(WORK REQUIRED)
In the records below, find the line that contains "iPad (64, 2293)" and the line that contains "how to hide". Set down exactly those lines and every line between them, and nothing more.

--*--

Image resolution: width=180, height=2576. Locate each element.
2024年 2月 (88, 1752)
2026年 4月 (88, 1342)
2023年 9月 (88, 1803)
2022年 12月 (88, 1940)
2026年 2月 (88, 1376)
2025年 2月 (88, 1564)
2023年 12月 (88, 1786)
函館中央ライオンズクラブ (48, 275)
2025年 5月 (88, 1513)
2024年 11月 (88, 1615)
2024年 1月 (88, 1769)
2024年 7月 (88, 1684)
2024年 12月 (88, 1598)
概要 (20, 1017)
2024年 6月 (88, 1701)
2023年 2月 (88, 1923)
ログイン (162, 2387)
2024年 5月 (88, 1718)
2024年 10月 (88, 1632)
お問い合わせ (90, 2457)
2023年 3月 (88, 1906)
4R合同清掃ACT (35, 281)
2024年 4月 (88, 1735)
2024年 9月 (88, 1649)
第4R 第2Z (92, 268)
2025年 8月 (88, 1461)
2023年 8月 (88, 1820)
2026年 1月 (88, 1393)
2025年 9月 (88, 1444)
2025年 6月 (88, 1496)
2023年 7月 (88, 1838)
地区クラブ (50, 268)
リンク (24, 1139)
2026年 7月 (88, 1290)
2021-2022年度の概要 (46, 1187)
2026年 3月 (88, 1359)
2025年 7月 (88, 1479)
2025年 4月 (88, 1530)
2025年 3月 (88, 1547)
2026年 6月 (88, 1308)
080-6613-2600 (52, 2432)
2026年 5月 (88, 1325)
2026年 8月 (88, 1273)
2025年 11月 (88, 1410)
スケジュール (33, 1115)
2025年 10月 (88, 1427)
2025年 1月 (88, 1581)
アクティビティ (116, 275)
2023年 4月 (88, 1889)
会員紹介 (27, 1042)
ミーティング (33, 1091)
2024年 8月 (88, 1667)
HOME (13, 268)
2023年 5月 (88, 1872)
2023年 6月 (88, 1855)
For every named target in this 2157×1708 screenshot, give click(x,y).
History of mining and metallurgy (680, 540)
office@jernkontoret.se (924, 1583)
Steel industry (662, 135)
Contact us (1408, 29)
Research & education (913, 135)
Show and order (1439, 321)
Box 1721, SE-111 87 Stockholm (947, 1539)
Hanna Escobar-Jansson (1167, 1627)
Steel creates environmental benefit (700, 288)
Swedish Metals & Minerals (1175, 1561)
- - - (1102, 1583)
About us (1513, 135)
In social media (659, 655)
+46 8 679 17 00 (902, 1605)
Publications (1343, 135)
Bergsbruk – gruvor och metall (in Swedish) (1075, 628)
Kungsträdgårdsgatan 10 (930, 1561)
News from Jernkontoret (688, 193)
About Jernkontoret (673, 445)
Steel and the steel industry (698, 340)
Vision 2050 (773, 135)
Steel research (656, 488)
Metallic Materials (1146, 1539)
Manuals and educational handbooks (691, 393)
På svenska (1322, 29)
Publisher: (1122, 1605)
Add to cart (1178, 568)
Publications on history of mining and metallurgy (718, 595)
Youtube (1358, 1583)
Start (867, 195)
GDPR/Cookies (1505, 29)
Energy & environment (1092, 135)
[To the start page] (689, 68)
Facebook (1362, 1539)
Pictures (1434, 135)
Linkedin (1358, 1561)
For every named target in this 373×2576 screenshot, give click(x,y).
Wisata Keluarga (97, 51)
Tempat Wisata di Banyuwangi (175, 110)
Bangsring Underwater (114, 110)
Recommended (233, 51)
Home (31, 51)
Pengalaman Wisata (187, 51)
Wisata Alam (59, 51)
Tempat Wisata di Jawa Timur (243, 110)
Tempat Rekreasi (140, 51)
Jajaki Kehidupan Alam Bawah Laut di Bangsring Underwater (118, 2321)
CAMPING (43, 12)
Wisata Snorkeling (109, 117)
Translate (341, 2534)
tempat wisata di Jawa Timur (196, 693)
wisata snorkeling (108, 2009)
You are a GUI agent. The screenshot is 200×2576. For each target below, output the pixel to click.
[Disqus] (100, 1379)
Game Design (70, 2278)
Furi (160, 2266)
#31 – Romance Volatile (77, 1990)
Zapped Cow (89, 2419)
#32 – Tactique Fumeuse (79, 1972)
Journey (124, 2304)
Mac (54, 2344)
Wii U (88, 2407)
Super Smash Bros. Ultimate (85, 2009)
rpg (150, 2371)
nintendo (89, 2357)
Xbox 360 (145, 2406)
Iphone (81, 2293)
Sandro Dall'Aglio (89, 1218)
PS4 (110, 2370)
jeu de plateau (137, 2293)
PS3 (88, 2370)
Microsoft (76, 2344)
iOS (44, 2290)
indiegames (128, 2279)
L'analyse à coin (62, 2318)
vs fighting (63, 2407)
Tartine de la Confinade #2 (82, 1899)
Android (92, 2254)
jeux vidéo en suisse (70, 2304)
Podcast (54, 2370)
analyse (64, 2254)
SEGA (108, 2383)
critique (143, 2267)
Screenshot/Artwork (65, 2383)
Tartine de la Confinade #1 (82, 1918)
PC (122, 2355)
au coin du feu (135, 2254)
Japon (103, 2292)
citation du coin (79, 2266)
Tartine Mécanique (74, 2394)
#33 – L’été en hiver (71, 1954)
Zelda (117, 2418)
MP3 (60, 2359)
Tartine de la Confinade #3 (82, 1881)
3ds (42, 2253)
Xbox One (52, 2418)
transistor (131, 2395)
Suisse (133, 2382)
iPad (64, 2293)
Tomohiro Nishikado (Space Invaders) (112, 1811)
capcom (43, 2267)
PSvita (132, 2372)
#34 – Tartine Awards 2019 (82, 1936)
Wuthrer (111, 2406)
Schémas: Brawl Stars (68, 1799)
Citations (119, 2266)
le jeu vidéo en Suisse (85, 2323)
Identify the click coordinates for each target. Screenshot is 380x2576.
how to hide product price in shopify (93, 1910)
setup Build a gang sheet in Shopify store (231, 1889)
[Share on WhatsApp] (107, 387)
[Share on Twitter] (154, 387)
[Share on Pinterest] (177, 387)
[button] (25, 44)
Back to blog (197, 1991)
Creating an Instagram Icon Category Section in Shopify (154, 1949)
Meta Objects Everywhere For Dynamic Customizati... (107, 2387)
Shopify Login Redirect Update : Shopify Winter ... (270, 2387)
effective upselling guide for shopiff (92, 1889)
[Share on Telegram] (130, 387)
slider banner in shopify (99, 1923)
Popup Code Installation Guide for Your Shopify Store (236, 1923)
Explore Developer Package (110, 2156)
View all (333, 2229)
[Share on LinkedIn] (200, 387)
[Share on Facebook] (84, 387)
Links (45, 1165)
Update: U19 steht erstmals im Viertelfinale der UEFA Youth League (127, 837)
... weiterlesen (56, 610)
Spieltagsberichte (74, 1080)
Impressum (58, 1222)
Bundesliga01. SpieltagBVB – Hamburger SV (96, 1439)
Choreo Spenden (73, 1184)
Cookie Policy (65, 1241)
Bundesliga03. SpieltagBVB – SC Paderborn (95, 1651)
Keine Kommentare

--*--

(RESULT)
iPad (64, 2293)
Tomohiro Nishikado (Space Invaders) (112, 1811)
capcom (43, 2267)
PSvita (132, 2372)
#34 – Tartine Awards 2019 (82, 1936)
Wuthrer (111, 2406)
Schémas: Brawl Stars (68, 1799)
Citations (119, 2266)
le jeu vidéo en Suisse (85, 2323)
Identify the click coordinates for each target. Screenshot is 380x2576.
how to hide product price in shopify (93, 1910)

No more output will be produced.